If you have not read Daniel Abadi’s blog post I strongly suggest you do before proceeding further. I think it is very well written and is presented from a vendor neutral point of view so there is no marketing gobbledygook to sort through. Several of the points in the Teradata writing which he discusses are also presented (or similarly presented) in the Netezza eBook, so you can relate his responses to those arguments as well. Since I feel Daniel Abadi did an excellent job pointing out the major flaws with the Teradata paper, I’m going to limit my discuss to the Netezza eBook.

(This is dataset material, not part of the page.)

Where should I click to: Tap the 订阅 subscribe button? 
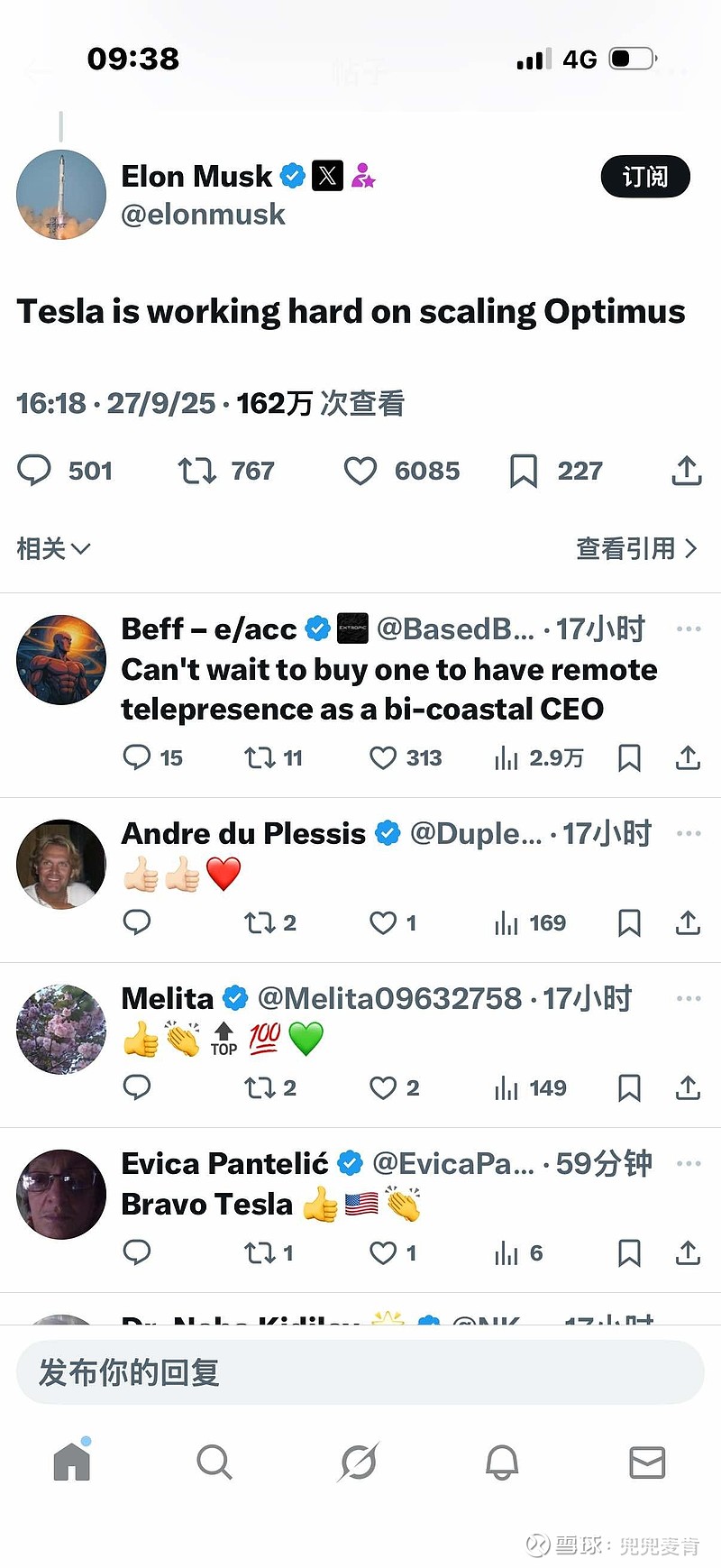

Understanding Exadata Smart Scan

As a prerequisite for the discussion of the Netezza and Teradata papers, it’s imperative that we take a minute to understand the basics of Exadata Smart Scan. The Smart Scan optimizations include the following:

  • Data Elimination via Storage Indexes
  • Restriction/Row Filtering/Predicate Filtering
  • Projection/Column Filtering
  • Join Processing/Filtering via Bloom Filters and Bloom Pruning

The premise of these optimizations is reduce query processing times in the following ways:

  • I/O Elimination – don’t read data off storage that is not needed
  • Payload Reduction – don’t send data to the Oracle Database Servers that is not needed

OK. Now that you have a basic understanding, let’s dive into the claims…

Netezza’s Claims

Let’s discuss a few of Netezza claims against Exadata:

Claim: Exadata Smart Scan does not work with index-organized tables or clustered tables.

While this is a true statement, its intent is clearly to mislead you. Both of these structures are designed for OLTP workloads, not data warehousing. In fact, if one were to actually read the Oracle Database 11.2 documentation for index-organized tables you would find the following (source):

Index-organized tables are ideal for OLTP applications, which require fast primary key access

If one were to research table clusters you would find the Oracle Database 11.2 documentation offers the following guidelines (source):

Typically, clustering tables is not appropriate in the following situations:

  • The tables are frequently updated.
  • The tables frequently require a full table scan.
  • The tables require truncating.

As anyone can see from the Oracle Database 11.2 Documentation, neither of these structures are appropriate for data warehousing.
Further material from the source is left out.